--- START OF Source passage ---
I might add to what David says, in my own view wisely, that the notion
that twenty-year-old brains are not mature results not just from observing
teen-age behavior (isn't it the old shepherd in The Winter's Tale who
suggests burying boys when still children and digging them up again when
they are twenty-one? Something like that) but from MRIs and so forth.
Their brain wiring is *literally* not finished. Some related research
about twenty or thirty years ago, I recall from my days of reading "The
English Journal" on high-school English teaching, showed that very few
people younger than twenty or so use sentences with embedded independent
clauses--one sentence embedded in another in effect. That is how I usually
sense that something is awry--not only the accuracy of the prose but the
way the author knows how to "writhe" words around, as Nashe said Harvey
couldn't do, into complex structures. Some of my seniors can do this, but
more graduate students are able to do it. I think at Barnard the chief
problem is the intense pressure to excel mixed with anxiety about
performance, particularly when the topic is so alien as Renaissance
literature. I agree that most students would prefer me not to be lax,
which is why I've resolved to involve the (kindly, as it happens) dean
more often.
To repeat something I said earlier: in-class exams are fine, but it
was in one of them that I met a paragraph, and a very nice paragraph
too, from Harry Berger. When I was visiting my much more
electronically savvy new sister-in-law yesterday I googled
"Arichimago" and "Berger" on her hand-held device (I forget the name)
--- END OF Source passage ---
**Tasks for this exercise:**
A – Decide whether each statement agrees with the passage on student writing. For each, answer yes or no and quote the words of the passage that decide it. (i) The writer finds that more seniors than graduate students can build complex sentence structures. (ii) The writer regards in-class exams as fine. (iii) The writer recalls the research on embedded clauses from reading "The English Journal."
B – List every person whom the passage on student writing mentions by name.
--- START OF Data segment ---
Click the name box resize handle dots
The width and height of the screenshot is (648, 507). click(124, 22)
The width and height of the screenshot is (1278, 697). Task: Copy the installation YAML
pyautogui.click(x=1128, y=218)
--- END OF Data segment ---
**Answers:**
A –
(i) No: "Some of my seniors can do this, but more graduate students are able to do it."
(ii) Yes: "in-class exams are fine"
(iii) Yes: "I recall from my days of reading "The English Journal" on high-school English teaching"

B – David; Nashe; Harvey; Harry Berger